Zoo and gardens in San Francisco, California, United States

The San Francisco Zoo and Gardens is a 100 acre zoo located on the West Side of San Francisco, in the southwestern corner of the city between Lake Merced and the Pacific Ocean along the Great Highway. The zoo's main entrance (one located on the north side across Sloat Boulevard and one block south of the Muni Metro L Taraval line) is to the west, on the ocean side. The SF Zoo is owned by the San Francisco Recreation & Parks Department, and managed by the San Francisco Zoological Society, a non-profit 501(c)(3) organization. under a public-private partnership since 1993, receives $4.2 million annually from the city.

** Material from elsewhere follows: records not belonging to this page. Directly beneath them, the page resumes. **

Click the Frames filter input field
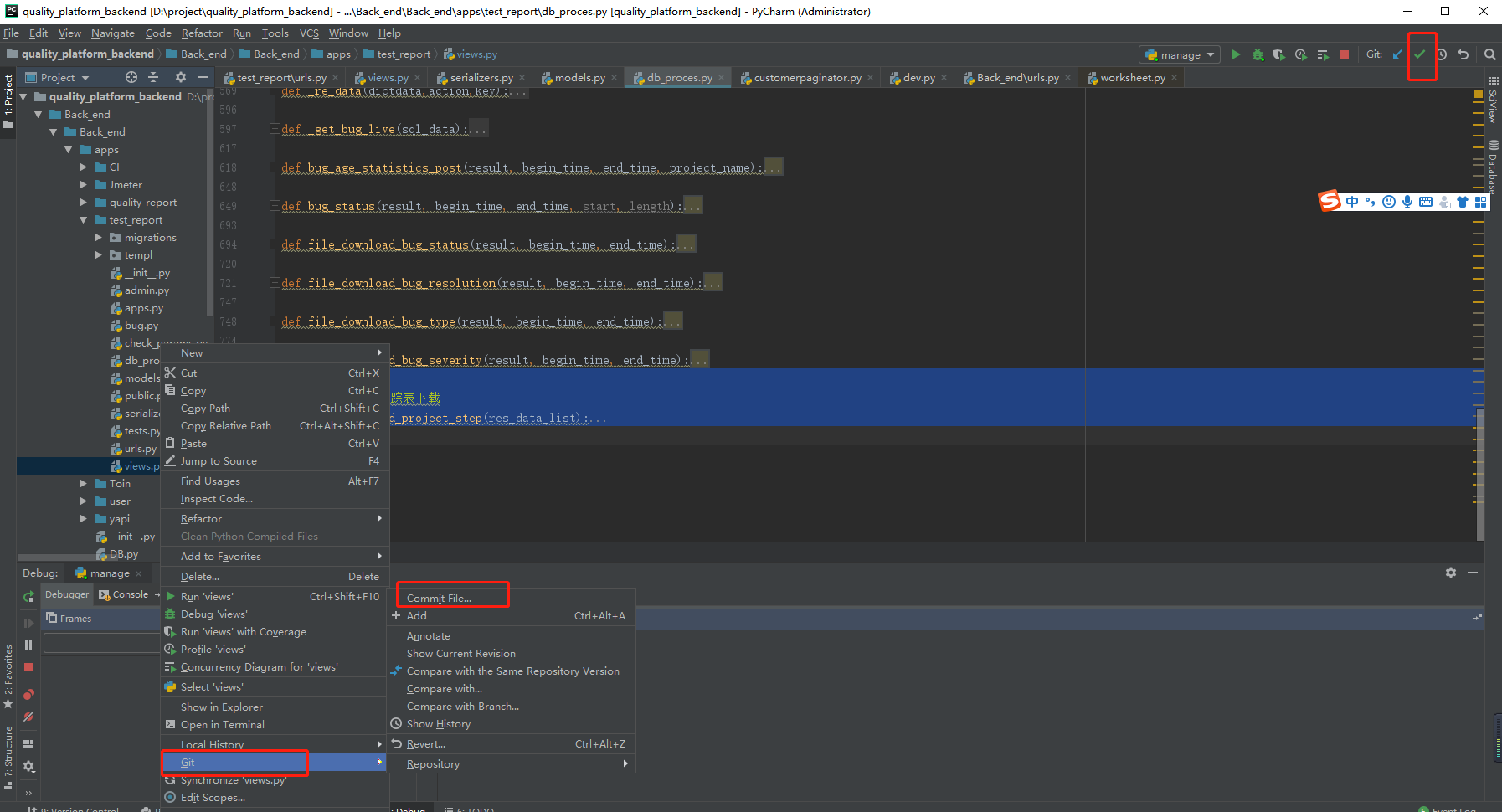This screenshot has height=812, width=1502. [101, 642]
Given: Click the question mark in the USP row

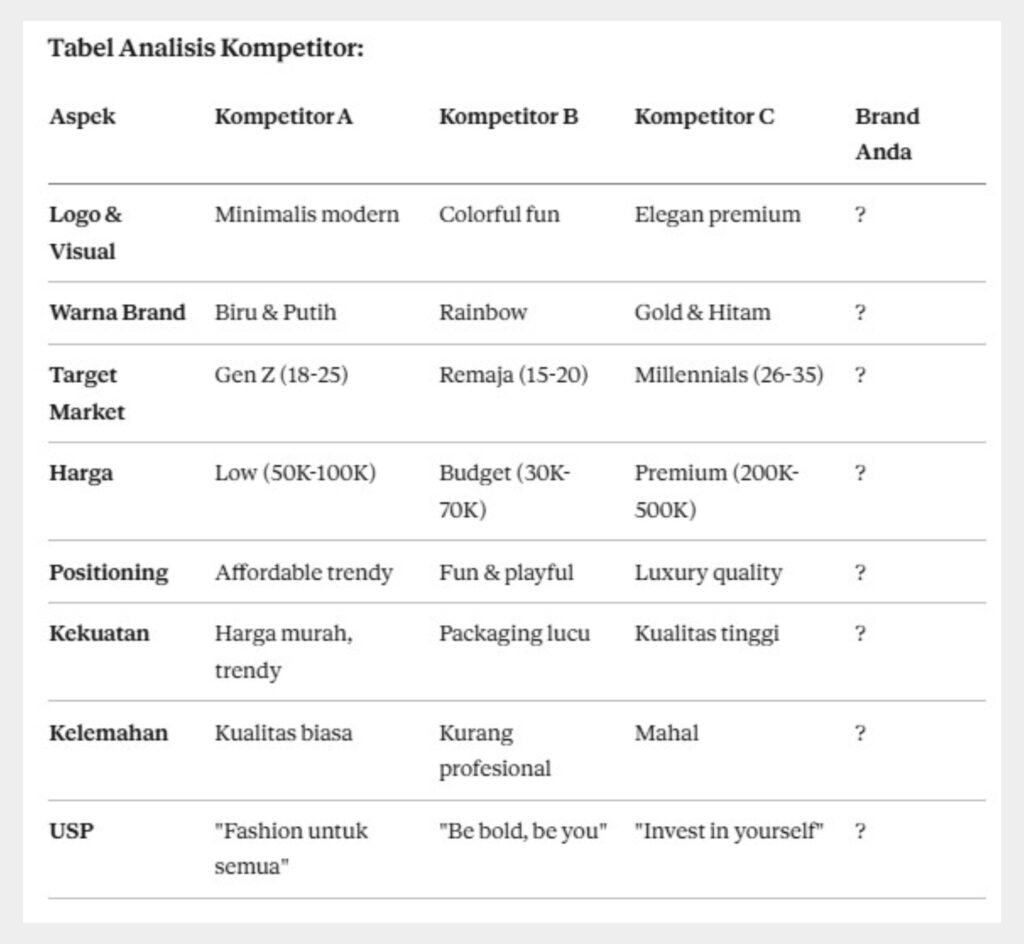Looking at the screenshot, I should [x=860, y=831].
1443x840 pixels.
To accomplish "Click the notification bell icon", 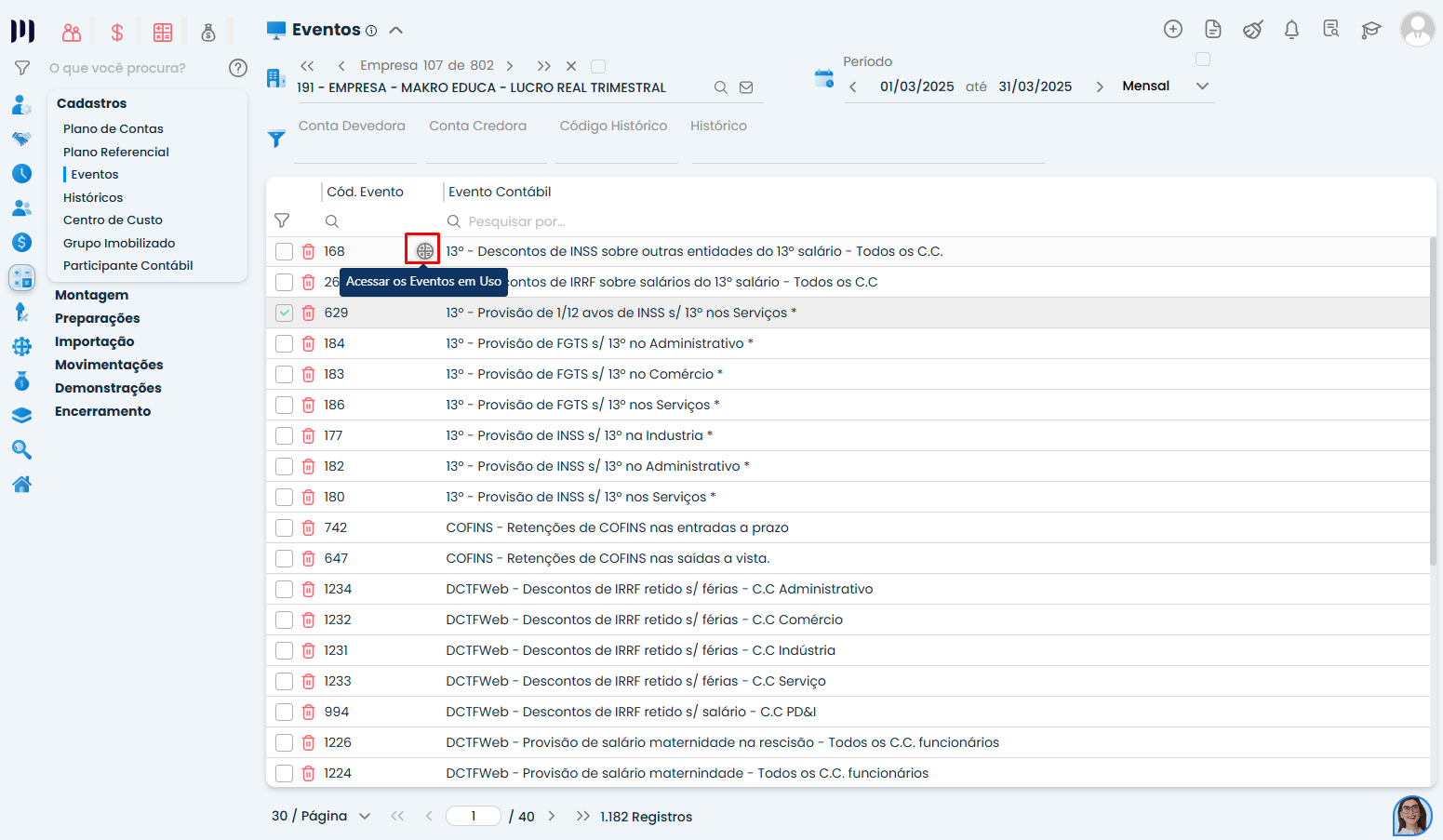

As of 2016, the zoo housed more than one thousand individual animals, representing more than 250 species. It is noted as the birthplace of Koko the gorilla, and, from 1974 to 2016, the home of Elly, the oldest black rhinoceros in North America. In April 2025, the zoo earned the distinction of being ranked the 6th best zoo in the United States.

==History==

It was originally named the Fleishhacker Zoo after its founder, banker and San Francisco Parks Commission president Herbert Fleishhacker. Planning for construction began in 1929, on the site adjacent to what was once the largest swimming pool in the United States, the Fleishhacker Pool. The area was also already home to a children’s zoo and playground, an original (circa 1921) Michael Dentzel/Marcus Illions carousel, and the Mother’s Building, a lounge for women and their children. Most of the exhibits were populated with animals transferred from Golden Gate Park, including two zebras, a cape buffalo, five rhesus monkeys, two spider monkeys, and three elephants (Virginia, Marjorie, and Babe).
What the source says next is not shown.